About the Logging System

The DTN2 implementation uses the logging facility from oasys. It supports multiple log paths and different log levels for each log path.

The logging in DTN is organized into hierarchical paths. The basic idea is that a logf command contains an arbitrary log path, a level, and a printf-style body. For example:

logf("/some/path", LOG_INFO, "something happened %d times", count);

.dtndebug

If the file ~/.dtndebug exists, it can be used to customize which log messages are emitted and which are ignored. It is read from the top down, one line at a time. Lines may start with "#" to indicate a comment. Blank lines are ignored. Any other line should have a logpath in the left column, and a log level in the right column. The columns are separated by spaces and/or tabs.

For instance, this .dtndebug file makes the default level for /dtn/* to be info, but causes debug info to be printed for all link operations other than for tcp0.

# example .dtndebug file

/dtn/link/tcp0	info
/dtn/link	debug
/dtn		info

Note that the order is important. If /dtn info was place first in the list the entries this would have the effect of overriding entries after to log level info.

# example .dtndebug file

/dtn            info
/dtn/link/tcp0  info
/dtn/link       debug   

In dtnd, the log messages go out to standard out, by default. You can change that using the "-o filename" option to dtnd.

Here is the list of the logging levels:

~/.dtndebug file options

There are several options that can be used to customize the display of debug output, and these options are specified on a line in the .dtndebug file prefixed with '%'

A detailed example of a .dtndebug file with options (incomplete!) is provided here.

no_path Don't display log path
no_time Don't display time stamp
no_level Don't display log level
brief Truncate log name to a fixed length and use brief error codes
color Use terminal escape code to colorize output
object When possible, display the address of the object that generated the log.
classname When possible, display the class that generated the log message.
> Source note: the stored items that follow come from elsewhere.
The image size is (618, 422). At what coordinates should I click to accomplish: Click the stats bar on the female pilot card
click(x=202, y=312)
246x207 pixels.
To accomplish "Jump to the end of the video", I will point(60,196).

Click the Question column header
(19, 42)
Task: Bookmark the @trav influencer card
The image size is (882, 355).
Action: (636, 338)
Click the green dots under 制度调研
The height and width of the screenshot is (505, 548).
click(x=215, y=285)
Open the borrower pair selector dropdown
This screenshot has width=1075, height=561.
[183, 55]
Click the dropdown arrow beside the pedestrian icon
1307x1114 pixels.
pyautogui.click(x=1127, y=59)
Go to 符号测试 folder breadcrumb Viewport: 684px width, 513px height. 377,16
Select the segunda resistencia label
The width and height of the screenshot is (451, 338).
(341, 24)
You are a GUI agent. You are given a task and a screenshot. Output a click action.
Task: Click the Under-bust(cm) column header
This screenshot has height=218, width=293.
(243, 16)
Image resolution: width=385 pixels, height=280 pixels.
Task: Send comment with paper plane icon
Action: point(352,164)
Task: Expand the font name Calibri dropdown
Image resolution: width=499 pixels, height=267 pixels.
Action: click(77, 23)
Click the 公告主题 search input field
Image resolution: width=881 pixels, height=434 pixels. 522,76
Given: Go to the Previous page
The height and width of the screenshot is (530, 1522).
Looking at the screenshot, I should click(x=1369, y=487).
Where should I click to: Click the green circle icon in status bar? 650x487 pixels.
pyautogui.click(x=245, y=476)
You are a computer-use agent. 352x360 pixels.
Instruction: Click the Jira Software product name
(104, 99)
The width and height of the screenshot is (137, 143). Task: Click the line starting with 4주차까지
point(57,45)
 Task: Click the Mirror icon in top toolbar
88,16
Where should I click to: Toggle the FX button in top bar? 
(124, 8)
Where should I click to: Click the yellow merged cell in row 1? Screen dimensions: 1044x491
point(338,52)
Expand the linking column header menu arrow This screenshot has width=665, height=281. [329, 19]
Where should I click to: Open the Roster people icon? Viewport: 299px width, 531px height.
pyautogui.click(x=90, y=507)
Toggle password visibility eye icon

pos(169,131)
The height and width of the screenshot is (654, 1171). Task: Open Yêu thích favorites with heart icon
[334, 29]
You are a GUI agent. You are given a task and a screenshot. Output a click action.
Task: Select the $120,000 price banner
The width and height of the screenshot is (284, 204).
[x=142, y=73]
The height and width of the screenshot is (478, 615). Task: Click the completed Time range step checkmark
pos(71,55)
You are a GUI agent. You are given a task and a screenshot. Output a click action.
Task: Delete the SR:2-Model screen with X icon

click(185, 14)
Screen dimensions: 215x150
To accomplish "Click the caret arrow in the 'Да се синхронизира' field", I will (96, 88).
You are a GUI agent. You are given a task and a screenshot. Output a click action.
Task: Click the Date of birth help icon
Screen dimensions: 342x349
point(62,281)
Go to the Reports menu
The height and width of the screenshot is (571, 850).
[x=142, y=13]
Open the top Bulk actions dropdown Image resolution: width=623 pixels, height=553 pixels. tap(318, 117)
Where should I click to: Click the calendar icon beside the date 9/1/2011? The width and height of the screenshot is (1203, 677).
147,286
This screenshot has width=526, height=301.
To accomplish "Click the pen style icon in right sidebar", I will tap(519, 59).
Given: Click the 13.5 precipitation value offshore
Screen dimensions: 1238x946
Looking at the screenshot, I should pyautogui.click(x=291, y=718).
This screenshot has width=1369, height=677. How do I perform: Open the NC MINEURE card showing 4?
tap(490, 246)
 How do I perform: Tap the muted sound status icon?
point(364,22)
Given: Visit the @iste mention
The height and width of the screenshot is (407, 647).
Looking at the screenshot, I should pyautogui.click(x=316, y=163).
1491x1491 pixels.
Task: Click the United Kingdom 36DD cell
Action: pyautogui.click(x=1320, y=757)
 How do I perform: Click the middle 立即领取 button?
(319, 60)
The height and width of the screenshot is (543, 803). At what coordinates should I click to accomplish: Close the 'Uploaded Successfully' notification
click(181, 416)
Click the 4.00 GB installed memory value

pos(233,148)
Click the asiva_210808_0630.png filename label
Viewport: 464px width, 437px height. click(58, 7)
See comments in oasys/debug/{Log,Logger}.h for a more in-depth explanation.

Logging Targets

Below is an incomplete list of logging targets used by the DTN2 implementation. You can find others by observing output with logging turned up to the maximum ("/ debug" || dtnd -l debug) or by searching for logpath in the source code.

/command Singleton tcl command interpreter
/command/<command_name> Specific command "command_name"
/log Internal logging system
/timer Timer system
/thread Threading system
/dtnd DTN daemon wrapper
/dtn/bundle/actions BundleActions interface
/dtn/bundle/daemon BundleDaemon forwarder and basic logic
/dtn/bundle/fragmentation Fragmentation related code
/dtn/bundle/list/<name> BundleList data structure
/dtn/bundle/protocol Bundle wire protocol
/dtn/bundle/refs Reference counting for in-memory bundle objs
/dtn/cl/<name> Convergence layer
/dtn/cl/tcp TCP Convergence Layer
/dtn/cl/udp UDP Convergence Laye
/dtn/cl/tcp/conn TCP convergence layer connection
/dtn/contact/manager Contact Managment
/dtn/interface/table Local Interface table
/dtn/link/<name> Links to next-hop peers
/dtn/link/<name>/contact Open contact on links
/dtn/route/<name> BundleRouter <name>
/dtn/registration/<regid> Registration
/dtn/registration/table Table of registrations
/dtn/storage/bundles Storage backend for bundles
/dtn/storage/global Storage backend for global data
/dtn/interface interface management
/dtn/tclcmd Errors from TCL commands
/dtn/apiserver API Server
/dtn/apiclient API Client
/dtn/discovery$name discovery
/dtn/discovery/ip IP discovery
/dtn/discovery/bt Bluetooth discovery
/dtn/bundle Bundle
/dtn/bundle/actions BundleActions interface
/dtn/bundle/daemon BundleDaemon forwarder and basic logic
/dtn/bundle/fragmentation Fragmentation related code
/dtn/bundle/list/$name BundleList data structure
/dtn/bundle/protocol Bundle wire protocol
/dtn/bundle/refs Reference counting for in-memory bundle objs
/dtn/contact/manager Contact manager 

Rereading the .dtndebug file

You can force the daemon to reread the .dtndebug file while it is running by sending it a HUP signal. You can also use the log reparse_debug_file TCL command.

Rotating the log file

You can send the daemon the USR1 signal to make it reopen the log file. You could use a shell script like this to roll the log file and start a new one:

mv log.txt log-`date +%Y-%m-%d`.txt
pkill -USR1 dtnd

You can also rotate the log file from inside the TCL interpreter using the log rotate TCL command.